Steve Killelea’s book is somewhat like his life – courageous and uncompromising.


Killelea regards himself to be lucky rather than special. Lucky because he was born into a prosperous and peaceful country, and lucky because these conditions allowed him to flourish and become a successful businessman and entrepreneur. But what is special about Killelea is his desire to make a difference and the depth of his compassion and sincerity. He is well aware that hard work, vision and opportunity in one location can be productive, while in another, it is simply a necessity for survival.

The first-person narrative of this book is disarmingly frank.  Personal encounters bring stark clarity to the tragic lives of those who suffer the effects of war and violence. Absorbing accounts link Tolstoy to Ghandi, to Buddhist precepts on peace, and Killelea’ visits to various Peace Centers around the world. Unpalatable details about current global conditions are connected to Killelea’s personal insights and his efforts to put them into practice. Indeed, the Global Peace Index and the Institute for Economics and Peace, established in 2008 mark a remarkable achievement – namely to identify what creates peace by distinguishing and measuring the factors and policies that make countries peaceful.

Killelea reminds us that we tend to study the causes of war and how to resolve conflict rather than to study peace, happiness and sustainable flourishing.  Most studies of peace are based on a notion of ‘negative peace’ and end up as studies of war and conflict. He pointedly notes that trying to understand peace by only studying wars is rather like trying to understand health by only studying illness. To expand the definition of peace beyond its ‘negative’ definition, namely the absence of violence and conflict, we need to include measures of economic and ecological performance, happiness, inclusion, resilience and adaptation to change.
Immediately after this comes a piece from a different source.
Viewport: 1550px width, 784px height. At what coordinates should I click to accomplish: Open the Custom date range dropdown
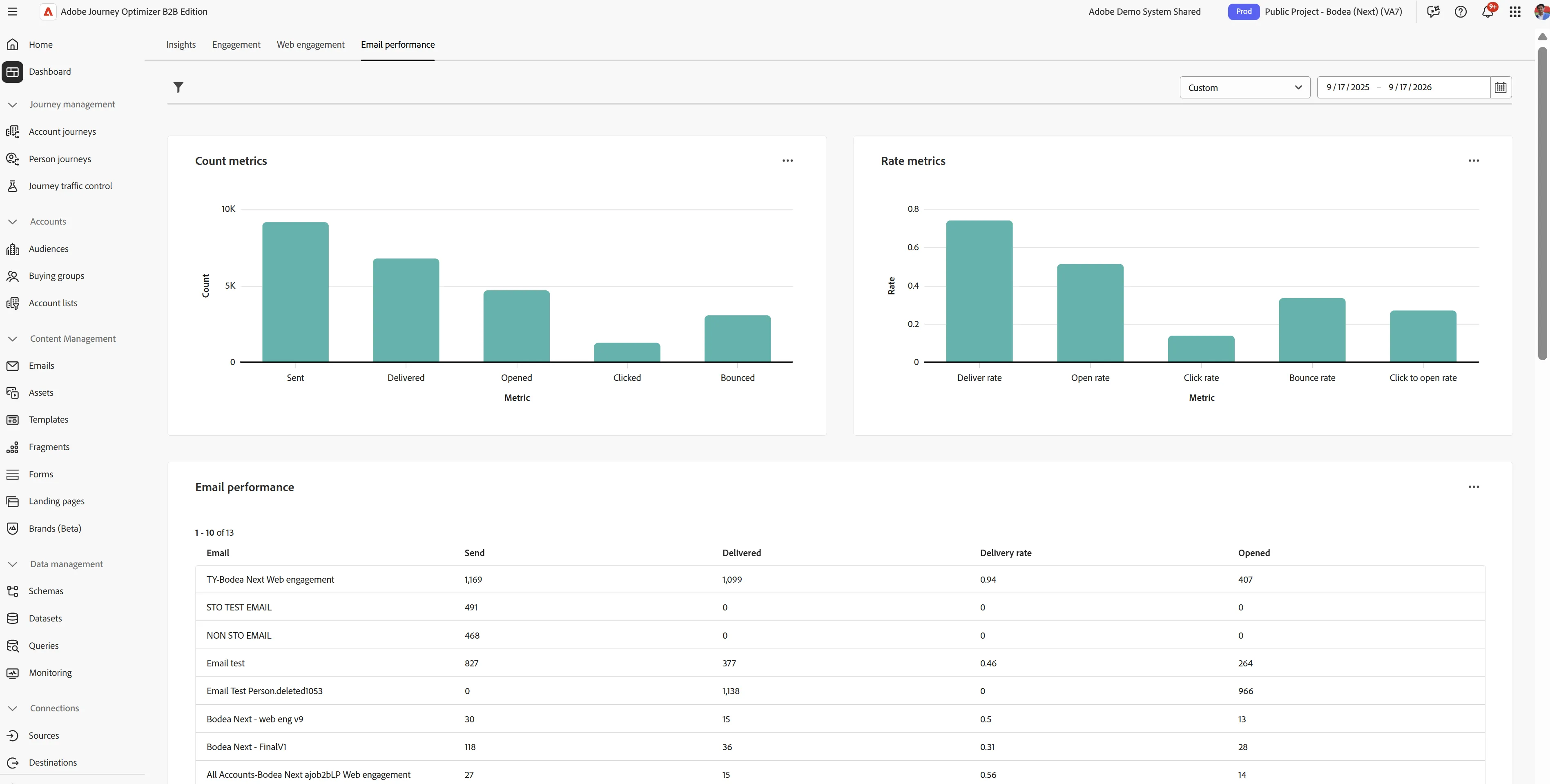click(x=1244, y=87)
For the most part the book delivers an informative and engaging background through which to understand the development of the Global Peace Index. Generated in 2007 from a project which aimed to identify precise and comparable indicators of peace, the index allows nations to be ranked by levels of peacefulness. The Index is now based on eight groups of indicators : 1) Well-functioning government, 2) Sound business environment, 3) Equitable distribution of resources, 4) Acceptance of the rights of others, 5) Good relations with neighbors, 6) Free flow of information, 7) High levels of human capital, and 8) Low levels of corruption.

Peace in the Age of Chaos, details a great many interesting insights and useful arguments, as well as debunking many persistent myths. For instance, the index shows that in 2019 as many countries had increased in peace, as have declined. Killelea wryly observes that the popularity of negative news and the electoral benefits of fear-based politics have led us to assume that the only counter to violence is more violence or that the best way achieve peace is to prepare for war. The index also challenges the assumption that military spending is economically productive. Calculating the economic impact of violence on the global economy to include the cost of homicides, judicial proceedings and incarceration brings the real cost of violence on productivity to light.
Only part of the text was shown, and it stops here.